Let us look at the results of this method:

Homogenous Results:

The projection matrix is:

$\begin{bmatrix} 0.4583 & -0.2947 & -0.0140 & 0.0040 \\ -0.0509 & -0.0546 & -0.5410 & -0.0524\\ 0.1090 & 0.1784 & -0.0443 & 0.5968 \end{bmatrix}$

The total residual is: 0.0445.

We see that this is scaled by -1 from what we are supposed to get for the normalized points, which is good.

A plot of the visualization of the points can be found below (hover to zoom):


Visualize Points

We see that we get exactly the same output as using the non-homogenous method.

Now, that we have a working version of calculate_projection_matrix(), let us implement compute_camera_center().

Part 1.1: Camera Center

Goal: What we now want to do is to compute the camera center in the matlab function compute_camera_center(). We will be estimating one particular extrinsic parameter: the camera center in world coordinates. We will take our projection matrix M and let Q represent the 3x3 matrix inside the 3x4 and let $m_4$ represent the fourth column. We can write

$M = (Q|m_4)$

Now, we can compute the center of the camera, denoted $C$ as:

$C=-Q^{-1}m_4$

ImplementationLet us now implement the matlab function compute_camer_center():

The code is as follows:


function [ Center ] = compute_camera_center( M )
Q = M(:,1:3); 
m_4 = M(:,4); 
Center = (-Q^-1)*m_4;
end

Let us run proj3_part1.m now and examine the output:

Results:

The estimated location of camera is: <-1.5126, -2.3517, 0.2827>

The graph below visualizes the actual 3D points and the estimated 3D camera center:

Let us check our results. We used the normalized 3D points to get M, so we should arrive at a camera center near <-1.5125,-2.3515,0.2826>. We see that we are very close to this point.

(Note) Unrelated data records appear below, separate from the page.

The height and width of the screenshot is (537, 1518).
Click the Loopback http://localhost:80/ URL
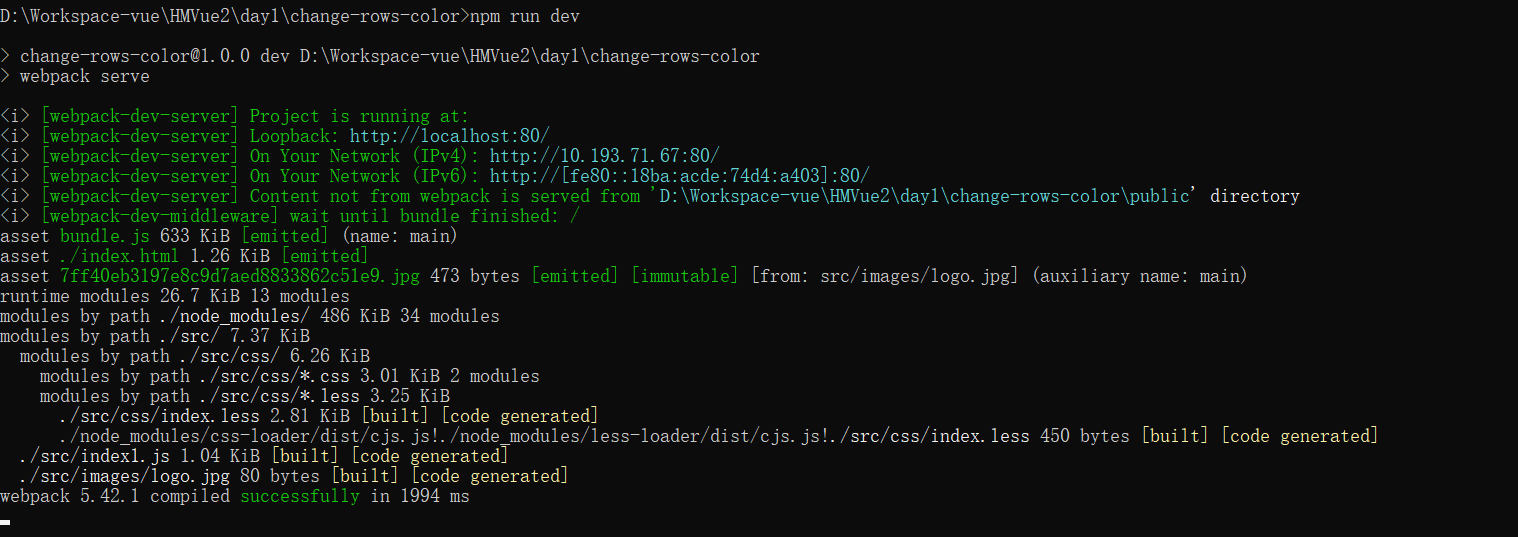click(x=450, y=136)
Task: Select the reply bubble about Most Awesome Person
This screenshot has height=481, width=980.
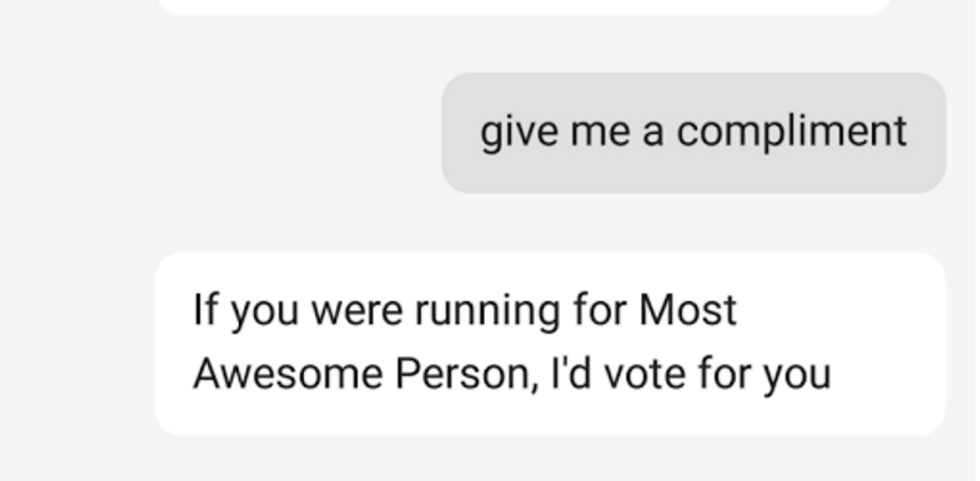Action: pyautogui.click(x=550, y=343)
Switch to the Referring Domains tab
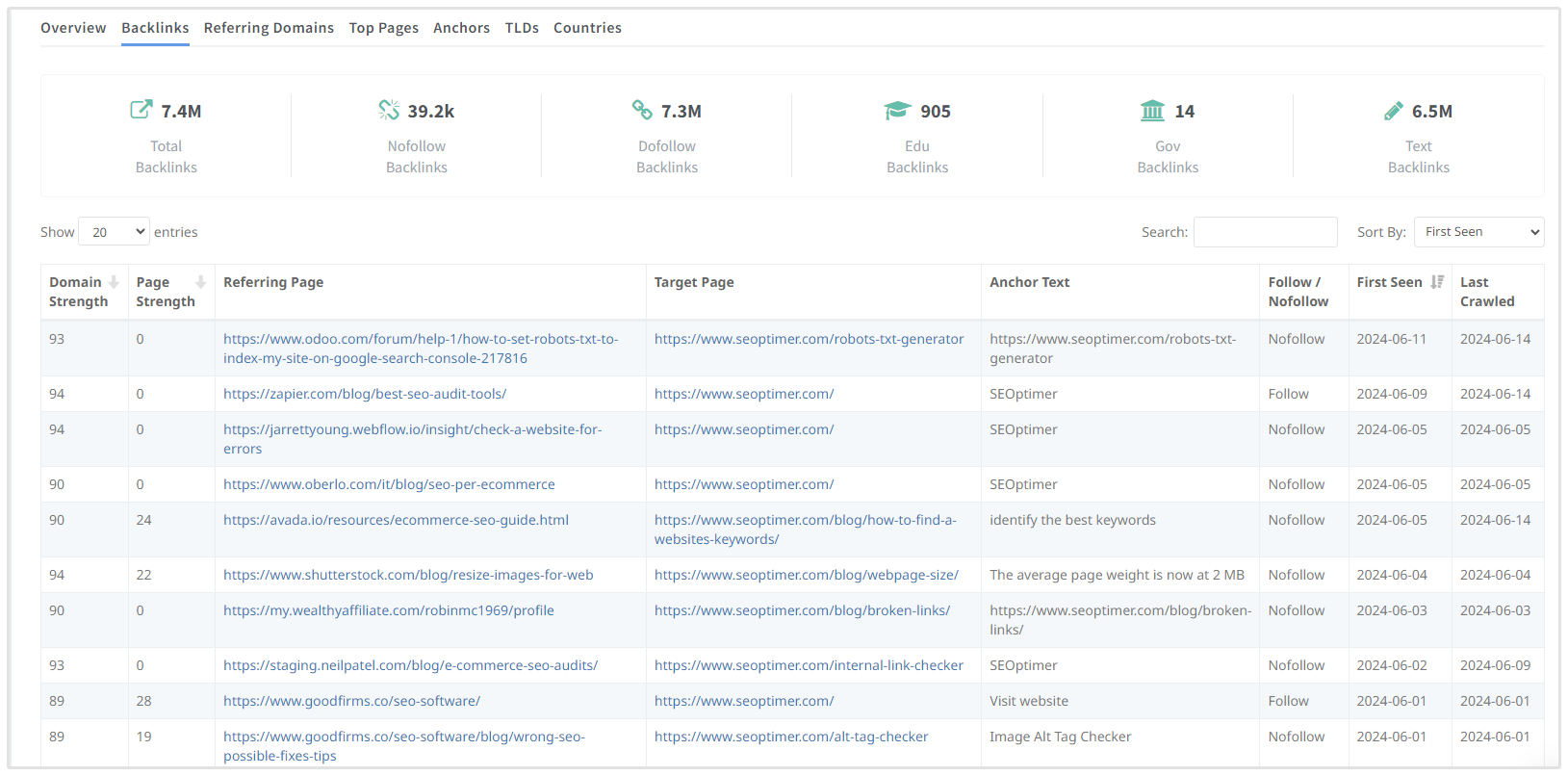This screenshot has width=1568, height=776. 269,28
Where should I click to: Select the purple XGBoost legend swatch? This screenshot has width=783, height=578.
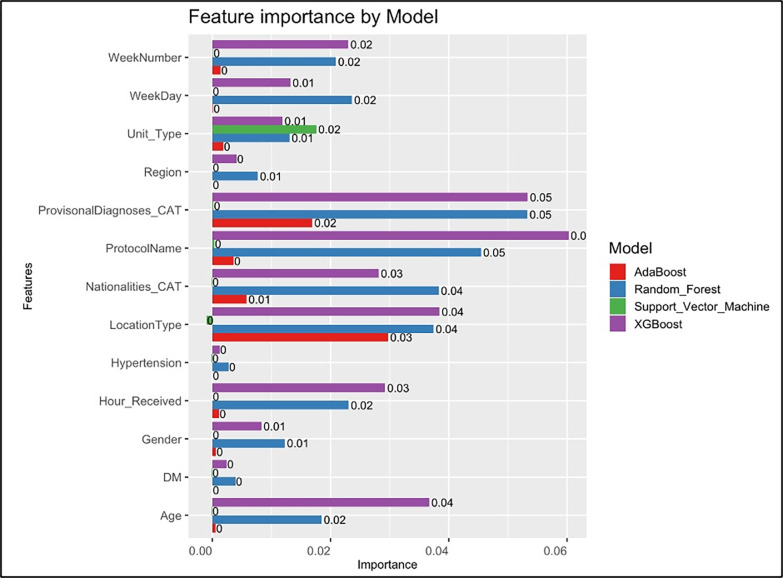point(618,324)
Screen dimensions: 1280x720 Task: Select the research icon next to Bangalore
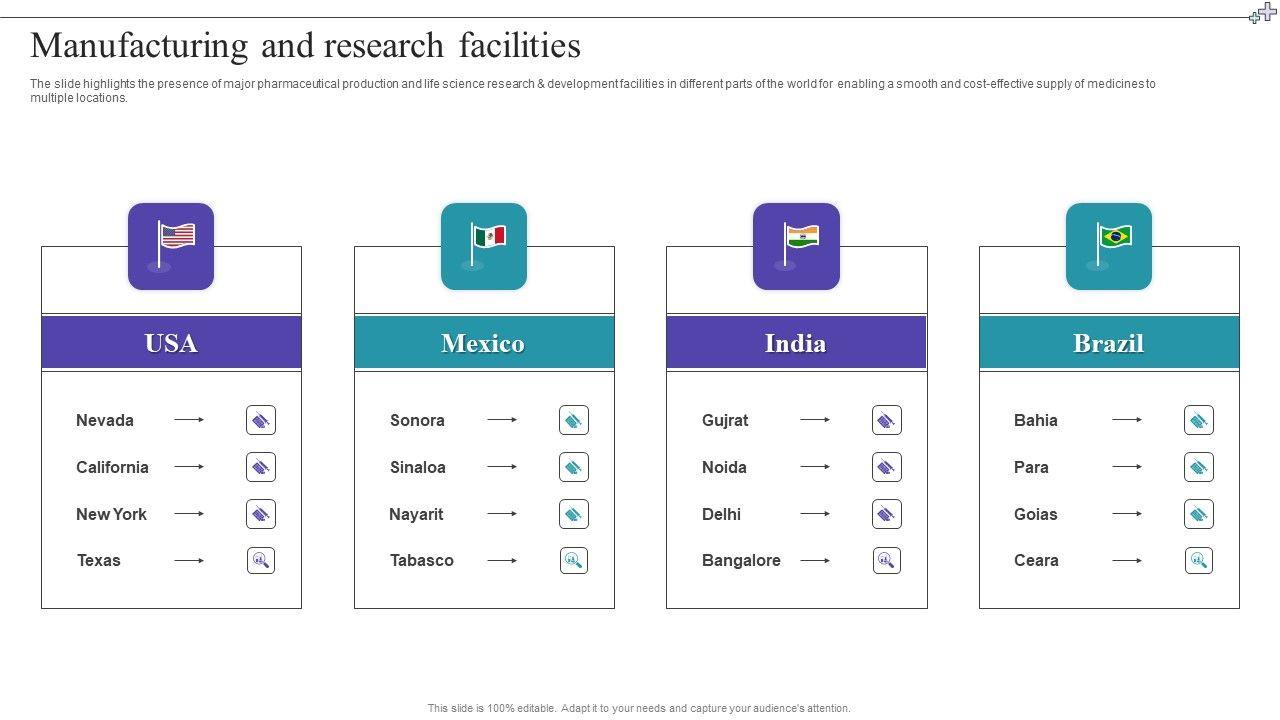click(x=886, y=560)
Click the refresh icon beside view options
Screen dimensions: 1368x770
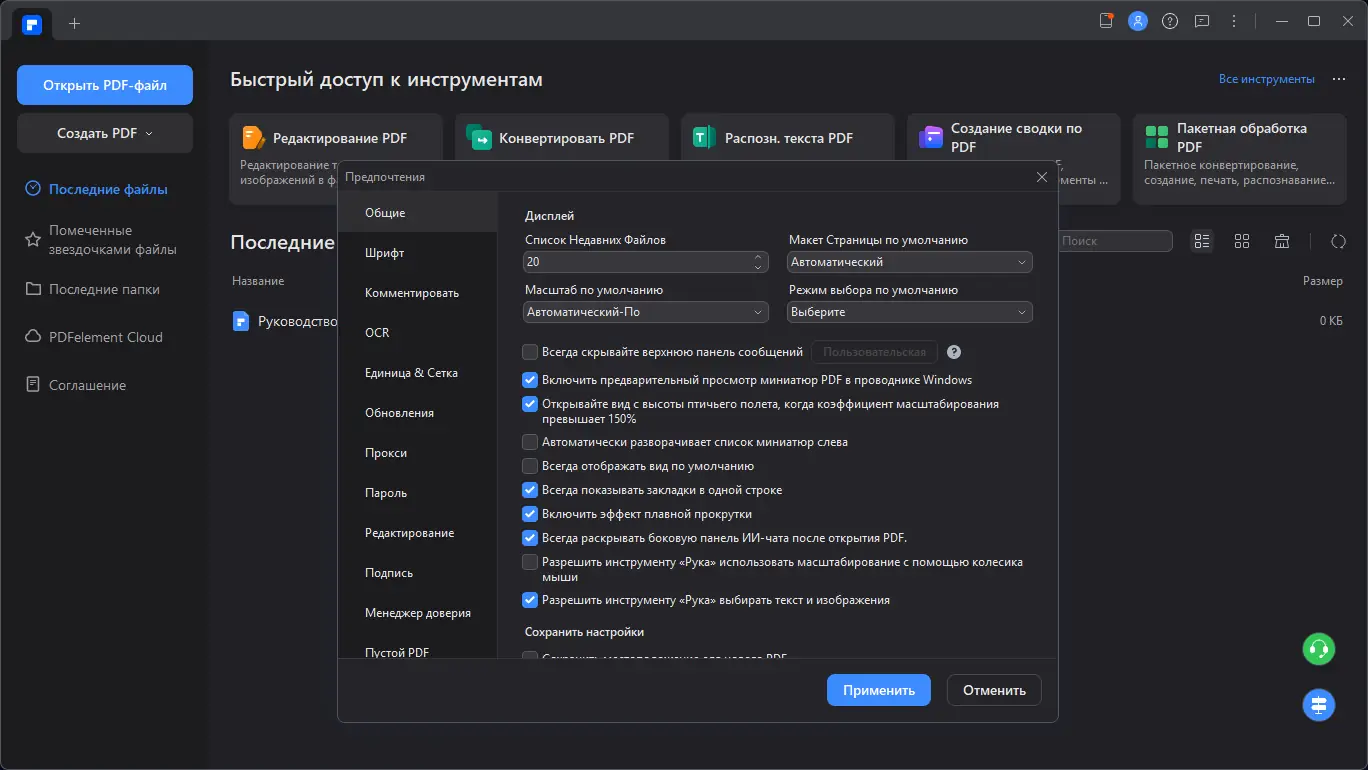(x=1338, y=241)
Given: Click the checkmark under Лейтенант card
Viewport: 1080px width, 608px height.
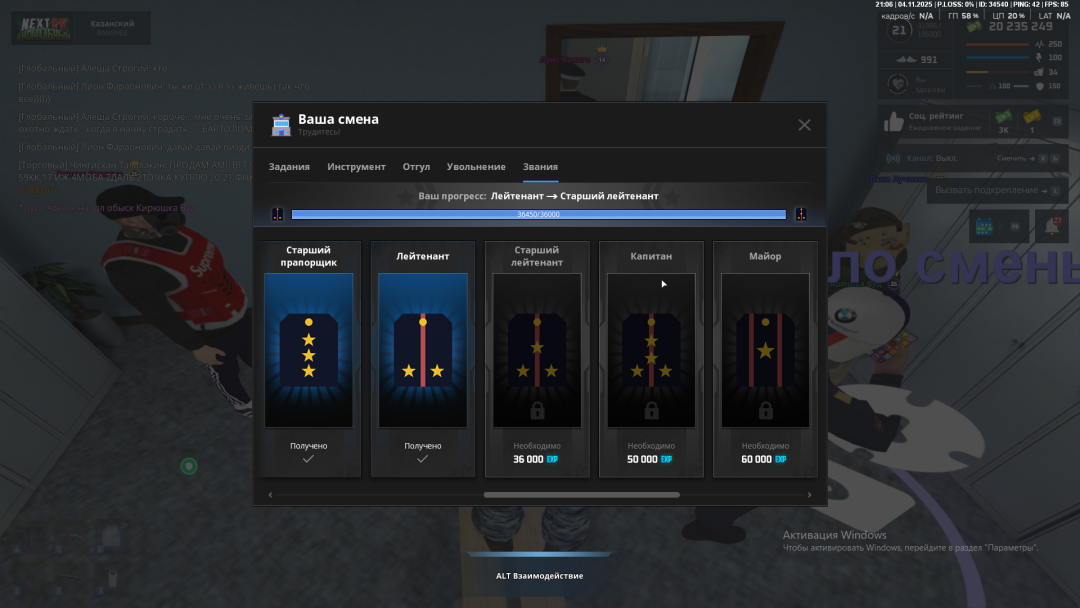Looking at the screenshot, I should (x=422, y=459).
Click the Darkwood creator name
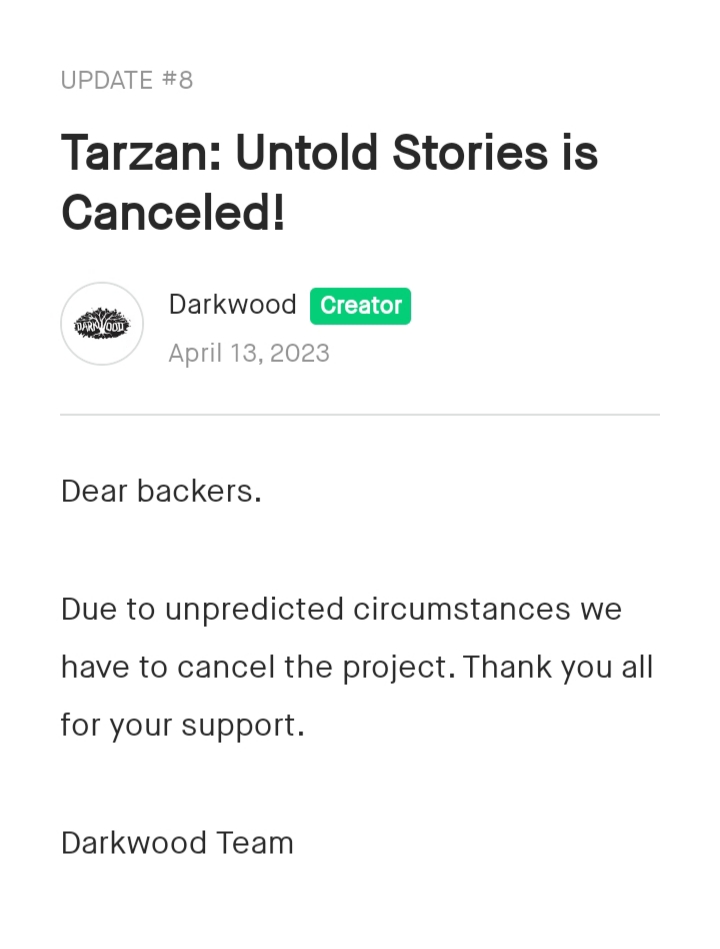 [x=232, y=304]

Let us now move on to part 2, the fundamental matrix estimation.

Part 2: Fundamental Matrix Estimation

Goal: We now want to estimate the mapping of points in one image to lines in another by means of the fundamental matrix. The definition of the fundamental matrix is as follows:

$\begin{bmatrix} u' & v' & 1 \end{bmatrix} \begin{bmatrix} f_{11} & f_{12} & f_{13} \\ f_{21} & f_{22} & f_{23} \\ f_{31} & f_{32} & f_{33} \end{bmatrix} \begin{bmatrix} u \\ v\\ 1 \end{bmatrix} = 0$

We can expand this out as:

$(f_{11}uu'+f_{12}vu'+f_{13}uv'+f_{21}uv'+f_{22}vv'+f_{23}v'+f_{31}u+f_{32}v+f_{33})=0$

We need to follow a similar approach as we did in part 1 by first fixing the scale and solving the regression. The least squares estimate of F is full rank, and the fundamental matrix has rank 2. So, we will need to reduce the rank. To do this, we can decompose F using singular value decomposition (SVD) into the matrices $U\sum V'=F$. We can then estimate a rank 2 matrix by setting the smallest singular value in $\sum$ equal to 0 and thus generating $\sum_2$. We can then calculate the fundamental matrix as $F=U\sum_2V'$.

Implementation: We will now implement estimate_fundamental_matrix() as follows:

The code is as follows:


function [ F_matrix ] = estimate_fundamental_matrix(Points_a,Points_b)
a_rows = size(Points_a,1); 
b_rows = size(Points_b,1);
vec = [1 1 1]; 
new_a = horzcat(Points_a, ones(a_rows,1)); %Add a column of ones 
new_b = horzcat(Points_b, ones(b_rows,1)); %Add a column of ones
hc = horzcat(new_a,new_a,new_a); 
M = kron(new_b,vec).*hc              
[U,S,V]=svd(M);
last_col = size(V,2); 
F=transpose(reshape(V(:,last_col),3,3));
[F_U,F_D,F_V]=svd(F);
if F_D(3,3) ~= 0
    F_D(3,3) = 0;
end
F_matrix = F_U*F_D*transpose(F_V);

Let us now examine the results:

Results:

After running proj3_part2.m with our estimate_fundamental_matrix() function we arrive at an F_matrix of:

$$\begin{bmatrix} -0.0000 & 0.0000 & -0.0019 \\ 0.0000 & 0.0000 & 0.0172 \\ -0.0009 & -0.264 & 0.9995 \end{bmatrix}$$

The epipolar lines for the corresponding two images are as follows:


Left Image


Right Image

We see that we have very straight epipolar lines and thus have a good fundamental matrix estimation. Let us now move onto the final part of our project.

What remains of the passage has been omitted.